− Le entiendo señor Turi –dije-. No quiero robarle más tiempo, creo que me iré a casa.
− No se preocupe –respondió-. Espero que pueda encontrar a su amigo. Me acompañó hasta la puerta, abriendo ceremoniosamente la puerta.
− ¿Lleva mucho tiempo sin verle? –preguntó.
− ¿Perdón?
− Su amigo, ¿lleva mucho sin saber nada de él? –preguntó con interés.
− El señor Holmes es aficionado a desaparecer de nuestra residencia –comenté-, pero ya lleva cinco días sin aparecer.
− Le propongo una cosa –me dijo y continuó-. Si quiere, puede usted preguntar en The Red Dragon Inn, está muy cerca de donde McGregor tenía su despacho, quizá el señor Holmes haya podido ir por allí.
Agradecí a aquel hombre la ayuda prestada. Éste escribió una nota y me la entregó.
− Pregunte por el cocinero –explicó con una sonrisa-, el señor Quan, y entréguele esta nota. Le prestará la ayuda que usted se merece.
Me sentía detrás de una pista firme y aceleré el paso hasta Cable Street donde alquile un Brougham y pedí al cochero que me llevara a Gerrard Street en el corazón de Chinatown.
Pronto localicé la posada y me dirigí al camarero que, como era de prever, era un ciudadano asiático.
− Buenos días –dije-, me gustaría hablar con el señor Quan.
− Acompáñeme, por favor.
El señor Quan era la persona más alta que había visto en mi vida. Sin embargo, me llamó más la atención la envergadura y el grosor de sus brazos. A diferencia del señor Turi, el gesto de Quan no era amable. Le entregué la carta con una sonrisa y una inclinación de cabeza.
El señor Quan miró la nota y me miró a mí.
− Ibumu adalah keparat –dijo levantando la voz.
Repitió este gesto tres veces.
− Ibumu adalah keparat –dijo, esta vez chillando.
Quan agarró una sartén de la cocina y me la lanzó. Pude esquivarla y salí como pude de la cocina. Corrí por el pasillo, pero tropecé con una silla y caí junto a la puerta. El cocinero me propinó un puntapié que me sacó hacia la calle y empezó a golpearme con su poderoso brazo derecho. Perdí el conocimiento.
Abrí los ojos con dificultad para entender aún dónde me encontraba.
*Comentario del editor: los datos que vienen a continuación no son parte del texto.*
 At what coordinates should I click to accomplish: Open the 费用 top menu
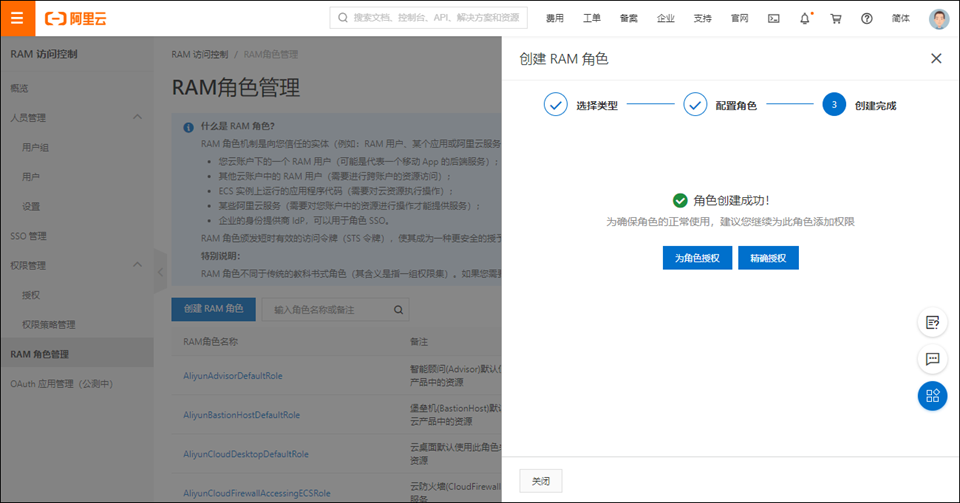pyautogui.click(x=554, y=18)
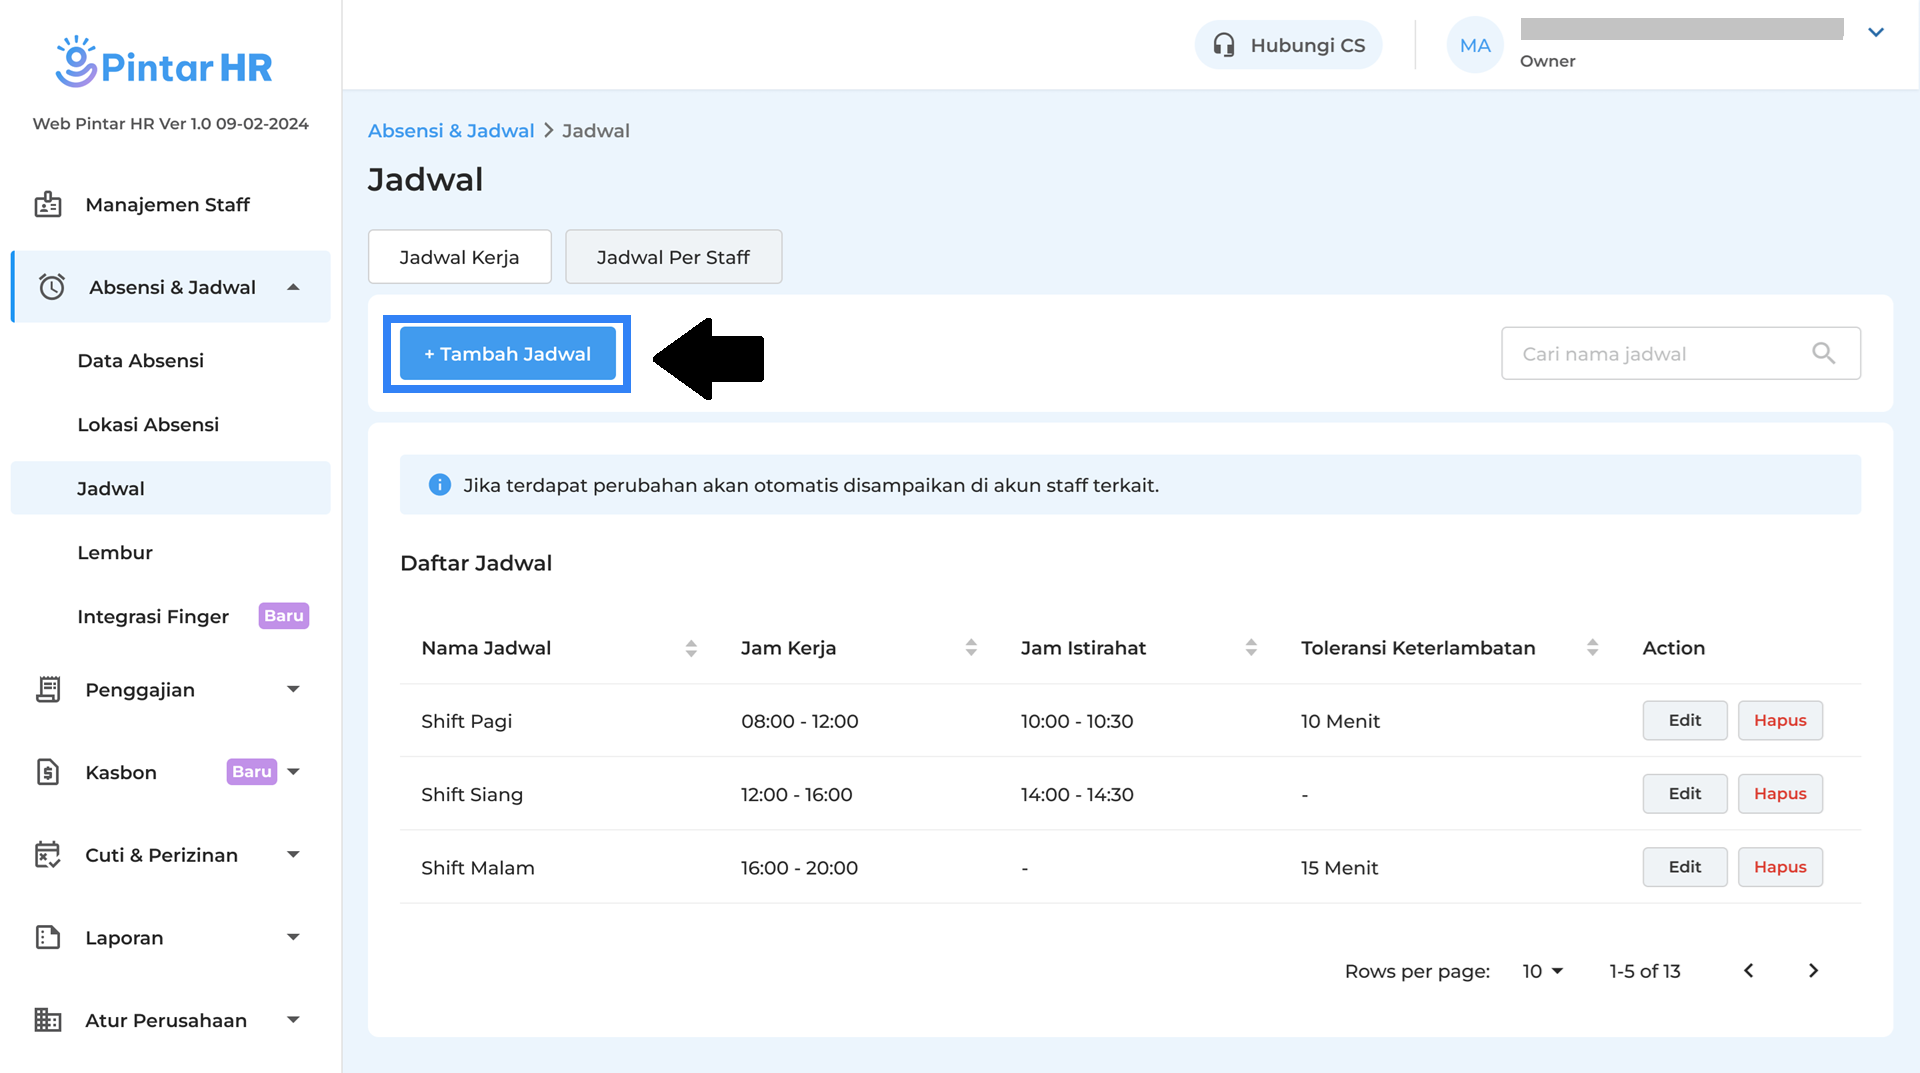
Task: Go to next page of schedules
Action: (1813, 971)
− Watson –me llamó una voz familiar-, por fin. ¿Se encuentra usted bien?

Miré hacia el origen de la voz. Un caballero alto, delgado, se encontraba levantado a los pies de una cama. Lucía una camisa impecablemente blanca que me costaba mirar al reflejar la luz que entraba por la luz de una ventana, que reconocí como la de mi dormitorio. Intenté incorporarme.
− No –ordenó-, el doctor que le atendió a las puertas del restaurante dio instrucciones de que no se moviera. Podría haber daños permanentes.
− Holmes –aprecié-, es usted.
− Watson –dijo mi amigo con una expresión en su cara que denotaba angustia-, ¿por qué no me dijo usted que sabía hablar malayo? ¿Y como se le ocurre decirle al cocinero que su madre era una golfa?
− Yo, eh –titubeé-, no sabía.
− No se disculpe Watson –interrumpió-, la culpa fue mía por no ser claro con mis
mensajes y por no haberle avisado de qué ocurría.
− Pero, ¿qué es lo que ha pasado? –pregunté intrigado.
− Ahora, ya no importa. Descanse. No se encuentra en disposición de entender todo lo ocurrido. Esta vez no he logrado mi objetivo.
Y salió de mi habitación llamando a la señora Hudson para que me sirviera algo de comida.

FIN DEL JUEGO

¡FALLASTE! No fuiste capaz de encontrar a Holmes y él te encontró a ti.